I thought if anything i would be deficient in iron by this stage not in the high range.
The iron test was done again a week later and it had raised to 35 this time. So the GP sent me a letter asking me to do a routine haemochromatosis screening blood test & the fasting iron test again.
I got the fasting iron test results back early (note that i had not ate since the night before in any of my blood tests) and now they have dropped to 22 normal range in the space of another week. My haemochromatosis screening results have not come back yet but i am really worried that because my fasting iron levels has fallen back into the normal range again then my haemochromatotis screening results are going to be threw off again like last year if they are using the TIBC calculations to determine whether or not i have haemochromatosis.
As far as i am aware the Haemochromatotis screening in the NHS does not normally use the gene test as it is more cost effective to use the other methods
I am convinced hemochromatosis is the reason for the unexplainable symptoms i have been having for 12 years now and i don't know what i am going to do if it goes untreated for another 1 year because my symptoms are only getting worse.
1 like, 3 replies
megan36105
Posted
I'm not sure if you've been on here recently since this was posted months ago already, but I thought I'd tell you about my experience with hemochromatosis to at least give you something to compare it to.
I'm not sure how old you are, but when I started noticing symptoms I was a 19 year old female (I'm not 24). I went to my doctor and over a period of about 6 months I took numerous blood tests where they were constantly checking my iron levels. Even without eating as much red meat, spinach, etc. my levels didn't go down a significant amount. When I was diagnosed with hemochromatosis my levels were at 500, far beyond what your doctor is saying yours are right now.
I can see your concern though, especially due to the amount that your iron levels appear to fluctuate. With you being vegan though, do you eat a lot of spinach? Spinach is very high in iron and if you are eating that a lot, and if you go through periods of time where you eat it a lot and then you don't eat it as much, that could partially explain why your levels are never the same. And you being vegan would also explain why sometimes they're quite low - considering red meat is a high source of iron.
And do you eat things like beets, prunes, broccoli, etc? Despite those things not being a form of meat they are also very high in iron.
megan36105
Posted
sheryl37154
Posted
Please ask for copies of all your results. That way you can keep some control over it for yourself.

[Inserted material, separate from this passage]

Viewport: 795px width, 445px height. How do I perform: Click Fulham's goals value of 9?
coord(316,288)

You don't have to have bronzed skin - everyone is different. Panda eyes indicate something bad going on though, even possibly liver problems. If you have other relatives with HH, you are entitled to a genetic test. If you have HH, your mother must have given you one gene for it too. And you should be given a genetic test if your ferritin iron is >300 and your TS% >40. Insist on it.

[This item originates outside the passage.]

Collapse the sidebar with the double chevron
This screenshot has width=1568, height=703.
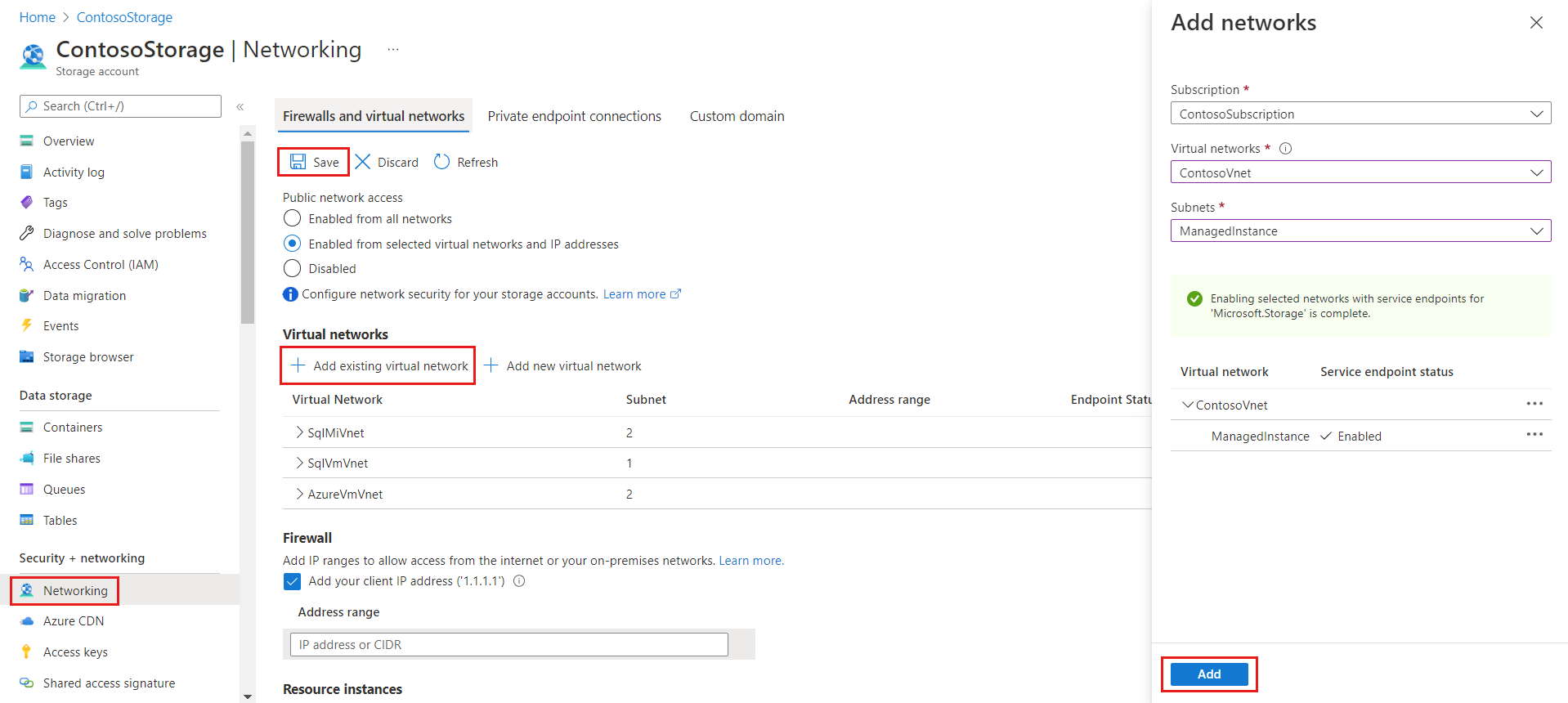tap(240, 107)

You did not say what your dad died from - liver disease, heart disease (Heart Failure rather than heart attack), pancreas, brain tumour, and as we are prone to cancer, cancer. Make sure you tell you dr about it. Also, how is your mum? And other close relatives.
Go to Iron Disorders Institute org website, go to forms, click on Hemochromatosis Reference Chart (2.27mb) page 2/2, tells what normal levels are and what organs Haemochromatosis affect.
Don't starve yourself of iron from foods - you will cause more health problems. Have a small glass of red wine with dinner to reduce the uptake of iron, or a cup of tea, coffee, milk, cheese, yoghurt with your meals. The polyphenols, tannin, calcium all do the same job. Do not take vit C with any meals with iron in it. But you do need anti-oxidants, so save your vit C till late at night before bed.
If venesections are not called for, the best thing you can do for your health is donate blood every 3 months. It will get rid of any ferritin iron you may be absorbing in your organs, and force your body to refresh your red blood cells. The blood bank will soon let you know if your haemoglobin is not high enough to donate that visit - so come back later.
Let us know how you go, we Haemos care.